Interestingly, patients with active oligo-JIA had unique echocardiographic changes compared with patients with SJIA and poly-JIA, such as significant increase in mitral E/A ratio, indicating less risk of diastolic dysfunction, increased left sided MPI, which is associated with high risk of systolic dysfunction. Despite the non-significant difference, FS was higher among patients with active SJIA than those with active poly- and oligo-JIA. At time of disease remission, the three types of JIA were comparable as regards the echocardiographic findings. In another study, diastolic dysfunction was more evident among patients with active poly-JIA [32]. There is rarity of publications about echocardiographic findings in pediatric patients with JIA, in contrast to studies on adults.
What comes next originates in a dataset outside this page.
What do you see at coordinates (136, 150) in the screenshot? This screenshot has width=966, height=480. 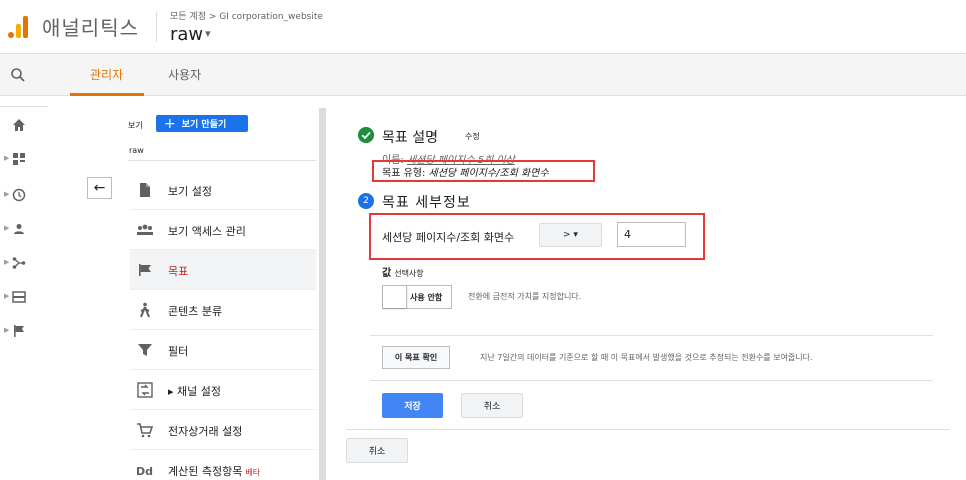 I see `current-view-name: raw` at bounding box center [136, 150].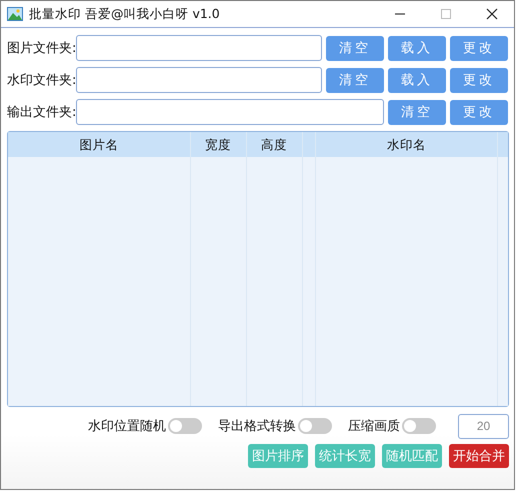  Describe the element at coordinates (345, 456) in the screenshot. I see `action-button: 统计长宽` at that location.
Active JIA patients treated with biological therapies had lower estimates of AIMT, whereas patients in remission showed better estimates of left MPI than those who were treated with non-biological disease modifying anti-rheumatoid drugs (DMARDs). E-selectin levels were insignificantly higher among patients treated with biological agents. The cardio-protective effect of TNF inhibitors was illustrated by many authors. Bloom et al (2005) found that E-selectin was up-regulated among 3 patients with SJIA treated with TNF inhibitors, particularly, etanercept [22]. CIMT was reduced in patients treated with TNF inhibitors [36]. Data from the British Society for Rheumatology Biologics Register demonstrated up to a 60% reduction in myocardial infarction among patients who respond to anti-TNF within the first 6 months of treatment [37]. In a study conducted on 10156 patients, significantly fewer cardiovascular events occurred in patients treated with anti-TNF therapy [38]. Breda et al (2013) reported the potential effect of anti-TNF therapy, mainly etanercept, on cardiovascular indices in children with JIA, specifically on CIMT estimates [28]. This cardioprotective impact of anti-TNF agents might be attributed to the better control of the disease activity, with reduced frequency of flare ups, in addition to the elimination of the risk of GC in those patients, with further better control of the weight, blood pressure and lipid profile.